Work instruction: How do the lines read from the one holding "Given: Click the orange V verified badge" through the last line of the listing? Set them down exactly, pictures omitted.

Records supplied:
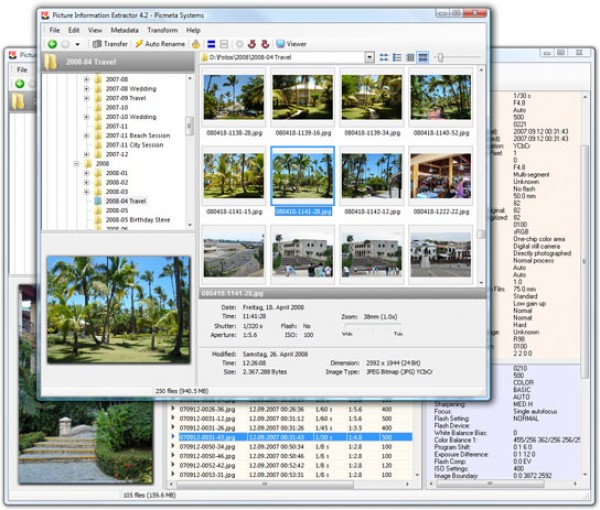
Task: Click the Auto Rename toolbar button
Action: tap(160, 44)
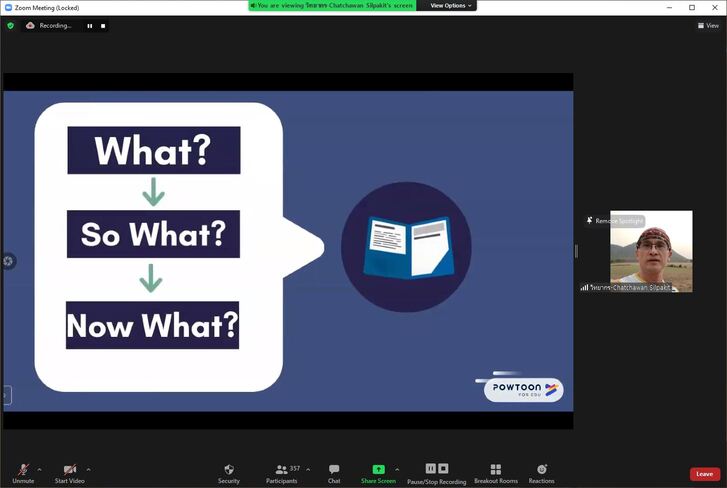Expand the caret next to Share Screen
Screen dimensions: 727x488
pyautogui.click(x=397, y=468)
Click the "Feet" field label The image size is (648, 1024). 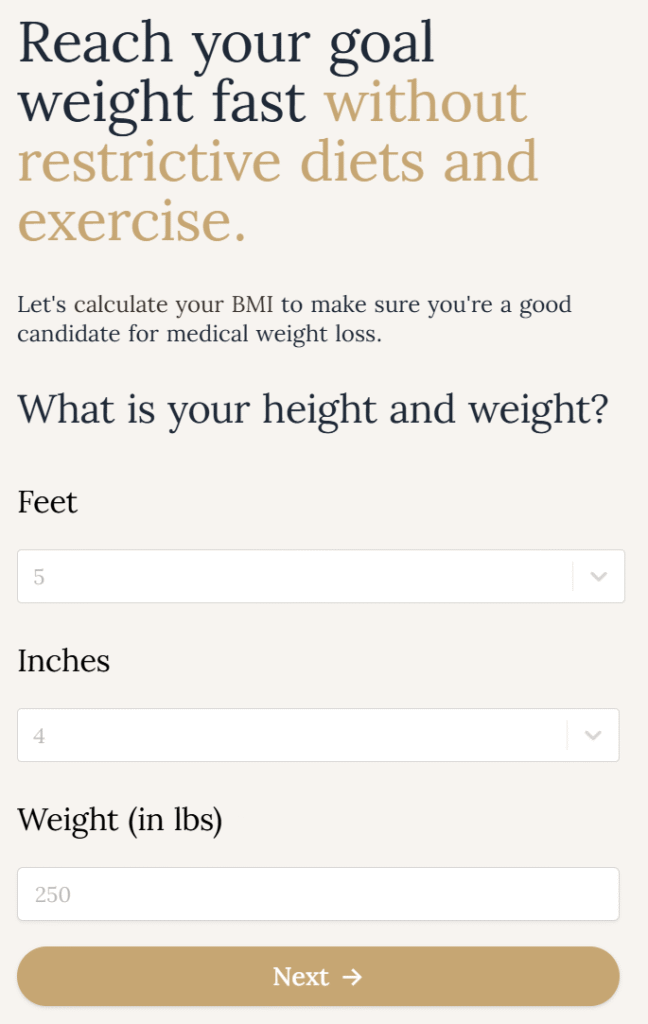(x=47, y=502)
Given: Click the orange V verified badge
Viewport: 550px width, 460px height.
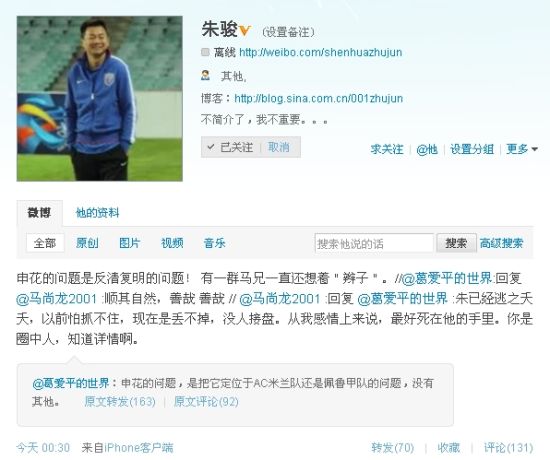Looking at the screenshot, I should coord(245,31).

Response below:
Given: Click the orange V verified badge
Viewport: 550px width, 460px height.
Looking at the screenshot, I should coord(245,31).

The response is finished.